I have been working on new features for the Rules-Driven Maintenance Solution, including per-index maintenance preferences and more selective processing for statistics. SQL Server stats is a topic I knew about at a high level, but lately I have had to take a deeper dive into the DMVs and system views and wrap my head around things like sys.dm_db_stats_properties() and sysindexes.rowmodctr.

Many people have published great stuff on this, and I am indebted to Erin Stellato before and after she joined SQL Skills, also Kendra Little and Grant Fritchey, Ted Krueger, Microsoft, and others.

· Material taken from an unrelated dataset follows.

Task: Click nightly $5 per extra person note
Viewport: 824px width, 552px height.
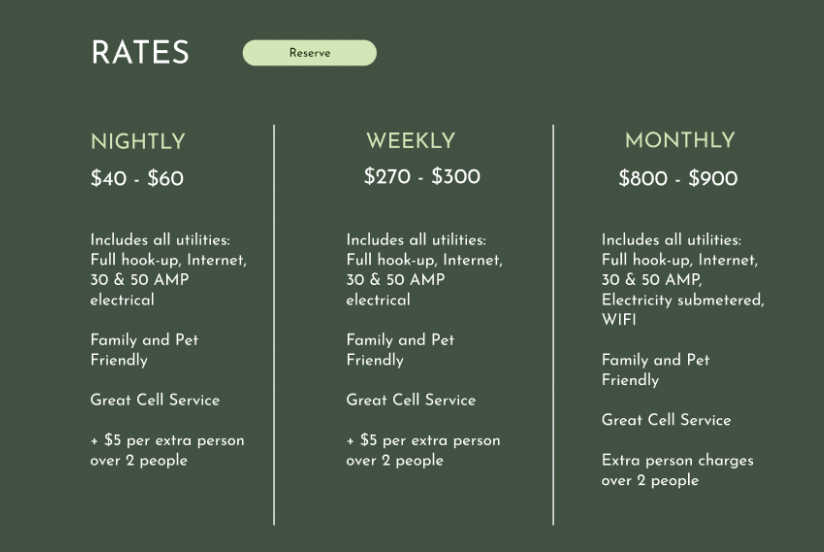Action: (x=167, y=450)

So this post is no earth-shaking new discovery. These are just some notes from my studies.

First, if you want to move beyond SQL Server’s auto update statistics and a nightly run of sp_updatestats, it’s important to understand where things stand with the statistics objects in the database. I wanted statistics metadata queries that:

  1. Show the age of the statistics values
  2. Show how heavily the underlying table or index has been modified since a statistics update
  3. Show the size of the indexes
  4. Allow me to create a formula relating modifications to size
  5. Work with table partitioning
  6. Work with multiple schemas

Most of these are straightforward except for the “how heavily has the table been modified” bit. As these other authors point out, there are two places to locate that information: in older versions, the best thing is the rowmodctr column in the legacy sysindexes view, and in new versions the management function sys.dm_db_stats_properties(). The latter is actually only in service packs, post RTM, for SQL Server 2008 R2 and 2012.

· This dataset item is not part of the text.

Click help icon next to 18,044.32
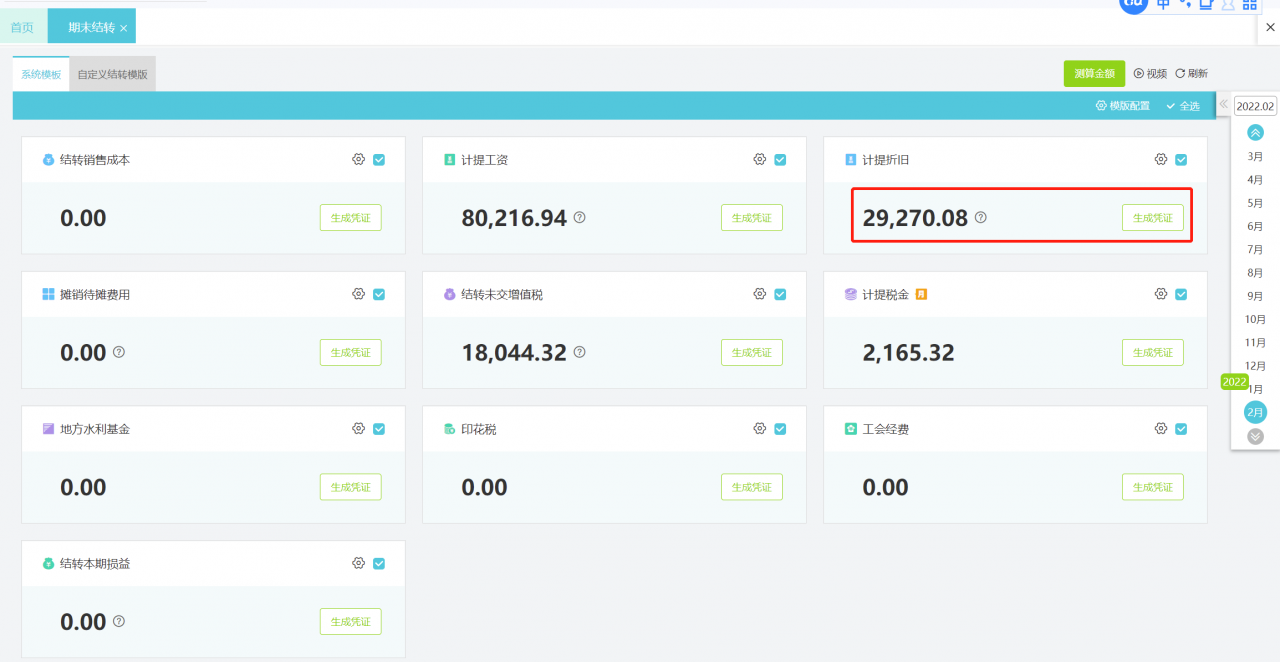The height and width of the screenshot is (662, 1280). coord(580,353)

So, there are really two queries – no way around it:

Update 21 Sept 2013: I found some improvements for these queries and updated them in place.

/* Legacy sysindexes example */

SELECT  statsSummary.schemaName,
        statsSummary.tableName,
        statsSummary.statsName,
        statsSummary.object_id,
        statsSummary.stats_id,
        statsSummary.statsUpdate,
        statsSummary.statsType,
        statsSummary.indexName,
        statsSummary.index_id,
        statsSummary.modCounter,
        rowcounts.row_count 
FROM (
        SELECT  sc.name schemaName,
                o.name tableName,
                s.name statsName,
                s.object_id,
                s.stats_id,
                STATS_DATE(o.object_id, s.stats_id) statsUpdate,
                CASE WHEN i.name IS NULL THEN 'COLUMN' ELSE 'INDEX' END AS statsType,
                ISNULL( i.name, ui.name ) AS indexName,
                ISNULL( i.index_id, ui.index_id ) AS index_id, 
                si.rowmodctr AS modCounter
        FROM sys.stats s
            INNER JOIN sys.objects o ON s.object_id = o.object_id
            INNER JOIN sys.schemas sc ON o.schema_id = sc.schema_id
            LEFT JOIN sys.indexes i ON s.object_id = i.object_id AND s.stats_id = i.index_id

            -- Getting rowmodctr from sysindexes for legacy versions
            LEFT JOIN sys.sysindexes si ON s.object_id = si.id AND s.stats_id = si.indid

            -- If the statistics object is not on an index, get the underlying table
            LEFT JOIN sys.indexes ui ON s.object_id = ui.object_id AND ui.index_id IN ( 0, 1 )
    ) AS statsSummary
    INNER JOIN (
        SELECT object_id, index_id, SUM(row_count) row_count
        FROM sys.dm_db_partition_stats
        GROUP BY object_id, index_id
        HAVING SUM( row_count ) > 0
    ) AS rowCounts ON statsSummary.object_id = rowCounts.object_id 
        AND statsSummary.index_id = rowCounts.index_id

/* 2008 R2 SP2 and higher example */

SELECT  statsSummary.schemaName,
        statsSummary.tableName,
        statsSummary.statsName,
        statsSummary.object_id,
        statsSummary.stats_id,
        statsSummary.statsUpdate,
        statsSummary.statsType,
        statsSummary.indexName,
        statsSummary.index_id,
        statsSummary.modCounter,
        rowCounts.row_count 
FROM (
        SELECT  sc.name schemaName,
                o.name tableName,
                s.name statsName,
                s.object_id,
                s.stats_id,
                STATS_DATE(o.object_id, s.stats_id) statsUpdate,
                CASE WHEN i.name IS NULL THEN 'COLUMN' ELSE 'INDEX' END AS statsType,
                ISNULL( i.name, ui.name ) AS indexName,
                ISNULL( i.index_id, ui.index_id ) AS index_id, 
                sp.modification_counter AS modCounter
        FROM sys.stats s
            INNER JOIN sys.objects o ON s.object_id = o.object_id
            INNER JOIN sys.schemas sc ON o.schema_id = sc.schema_id
            LEFT JOIN sys.indexes i ON s.object_id = i.object_id AND s.stats_id = i.index_id

            -- If the statistics object is not on an index, get the underlying table
            LEFT JOIN sys.indexes ui ON s.object_id = ui.object_id AND ui.index_id IN ( 0, 1 )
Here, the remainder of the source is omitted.